NJDOE News
Contact: Bob DeSando
For Release: October 12, 2000

Hespe Says Law Center’s Criticism of School Construction Review Process Lacks Credibility

Commissioner of Education David C. Hespe today labeled "false and irresponsible" a report by the Education Law Center that is critical of the Department of Education’s handling of the five-year school facilities plans submitted by the state’s Abbott districts.

"What we are undertaking in New Jersey is unprecedented and enormous in scope," Hespe said. "We have a responsibility to the children of the Abbott districts. It is one we take seriously and will honor. But we also have an obligation under the law to make sure tax dollars are spent responsibly. The process we have established provides the level of detail we need to make sure that obligation is met.

"This is just another in a long line of flawed reports generated by the Law Center for the sole purpose of generating controversy and fostering discord," asserted Hespe.

Hespe termed it "utter hypocrisy" on the part of the Law Center to accuse the department of using "one-size-fits-all formulas" and implying it has made a final decision to reject $2 billion in proposed Abbott facilities. "They know that’s not the case," the commissioner said. "By any definition, a ‘preliminary’ approval is not a ‘final’ decision … and the Law Center knows it.

"The purpose of the preliminary approval process is to identify discrepancies and narrow areas of disagreement so our dialog with the districts can be focused. That is the whole point of the process, which was designed at the outset to be a collaborative undertaking, and it has worked extraordinarily well. Our discussions with the districts have been cordial and productive.

"What we have approved to date represents a mammoth investment in the infrastructure needs of the Abbott districts," Hespe said. "And it is twice the amount in facilities needs identified by the Supreme Court in its Abbott ruling two years ago."

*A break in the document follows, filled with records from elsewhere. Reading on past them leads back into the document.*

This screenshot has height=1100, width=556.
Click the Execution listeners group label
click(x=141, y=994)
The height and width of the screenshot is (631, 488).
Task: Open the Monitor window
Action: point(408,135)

The commissioner also faulted the Law Center for ignoring the requirements established by the Educational Facilities Construction and Financing Act, which was signed into law by Governor Christie Whitman on July 18. "No decision could be made on the five-year plans submitted by the Abbott districts until the provisions of the law were settled," Hespe said. "We are under a legal obligation to adhere to the standards set by law. To accuse us of acting arbitrarily and employing delaying tactics is patently false. Again, the Law Center knows better."